Pecorino stagionato 12, 24 e 36 mesi
Come cambiano la struttura molecolare e il profilo sensoriale

La Taverna del Pecorino di Matteo Pasquetti

La stagionatura è un periodo di grandi cambiamenti per un formaggio, durante il quale si attivano dei processi biochimici che ne modificano la struttura proteica e lipidica, con effetti diretti su consistenza, solubilità, intensità aromatica e persistenza gustativa. Ma che differenze ci sono fra una stagionatura di 12, di 24 o di 36 mesi?


12 mesi: equilibrio tra elasticità e friabilità
Dopo un anno di stagionatura la pasta ha già subito una significativa proteolisi primaria: le caseine iniziano a frammentarsi in peptidi più piccoli, rendendo il formaggio compatto ma ancora leggermente elastico, con una consistenza morbida e cremosa e con un’occhiatura fine o assente.
Dal punto di vista sensoriale emergono note di latte cotto e burro, sentori di frutta a guscio fresca e non tostata e una sapidità moderata.
La componente lipidica è ancora relativamente integra: la lipolisi è presente ma non dominante, per cui il profilo aromatico resta pulito e lineare.


24 mesi: cristallizzazione e concentrazione aromatica
Intorno ai due anni di stagionatura la struttura del formaggio cambia in modo evidente.
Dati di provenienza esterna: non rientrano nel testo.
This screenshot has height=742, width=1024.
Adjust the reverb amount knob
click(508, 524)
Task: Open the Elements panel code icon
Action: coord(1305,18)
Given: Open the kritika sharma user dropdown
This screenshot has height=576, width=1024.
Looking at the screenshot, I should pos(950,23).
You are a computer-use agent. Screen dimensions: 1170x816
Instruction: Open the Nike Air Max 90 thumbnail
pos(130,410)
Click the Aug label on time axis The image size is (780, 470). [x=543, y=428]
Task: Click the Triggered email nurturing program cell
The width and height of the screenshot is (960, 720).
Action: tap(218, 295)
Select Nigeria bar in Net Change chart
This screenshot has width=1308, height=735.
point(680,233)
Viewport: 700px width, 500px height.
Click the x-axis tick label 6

La proteolisi avanzata porta alla formazione di cristalli di tirosina, percepibili come una più o meno sottile granulosità. La pasta diventa più asciutta, friabile e meno elastica.
A livello molecolare, aumenta la concentrazione di amminoacidi liberi, si sviluppano composti volatili derivati dalla degradazione lipidica e si riduce ulteriormente l’acqua libera.
Il profilo sensoriale si arricchisce e sono percepibili gli aromi che ricordano la frutta secca tostata, il brodo di carne, il fieno, la cantina e la sapidità ha una persistenza maggiore.
La lipolisi contribuisce alla comparsa anche di note leggermente piccanti e a una sensazione di maggiore lunghezza gustativa.


36 mesi: concentrazione estrema e struttura friabile
Verso i tre anni si entra in una fase di stagionatura avanzata, dove l’evoluzione biochimica è molto spinta. La pasta diventa marcatamente friabile, a scaglie ed è presente una cristallizzazione diffusa.
La riduzione dell’umidità aumenta la concentrazione di peptidi a basso peso molecolare, di amminoacidi liberi e di acidi grassi liberi. Questi composti sono responsabili degli aromi intensi e complessi, delle sensazioni umami pronunciate e delle leggere note piccanti e speziate.
Alla degustazione possono emergere sfumature che ricordano le noci e le mandorle tostate, il cuoio, le spezie dolci e il sentore di cantina umida.
La sapidità è più marcata, come anche la friabilità, data da una struttura più asciutta.


Il ruolo dell’acqua e dell’attività enzimatica
La perdita progressiva di acqua durante la stagionatura del formaggio non è solo un fenomeno fisico; questo processo, infatti, modifica anche l’attività enzimatica e la velocità delle reazioni biochimiche. Così, con meno acqua disponibile gli enzimi agiscono in modo più concentrato, i composti aromatici risultano meno diluiti e la percezione gustativa diventa più intensa
Questo spiega perché, a parità di latte e tecnologia casearia, un pecorino molto stagionato risulti più sapido e persistente.


Impatto sulla digeribilità
L’avanzamento della proteolisi porta alla formazione di peptidi più piccoli e amminoacidi liberi, rendendo il pecorino stagionato naturalmente privo di lattosio e più facilmente digeribile dal punto di vista proteico.


L’evoluzione molecolare del pecorino stagionato non è solo un fenomeno tecnico, ma è ciò che rende ogni forma unica e ricca di personalità. Comprendere come proteine, grassi e microflora interagiscono nel tempo permette di apprezzarne pienamente la complessità aromatica e la struttura al palato. Scegliere una stagionatura piuttosto che un’altra diventa, così, un gesto più consapevole, guidando verso diverse esperienze gustative: dalla morbida intensità di un 12 mesi, alla friabilità elegante di un 24 mesi, fino alle scaglie profumate e concentrate di un 36 mesi.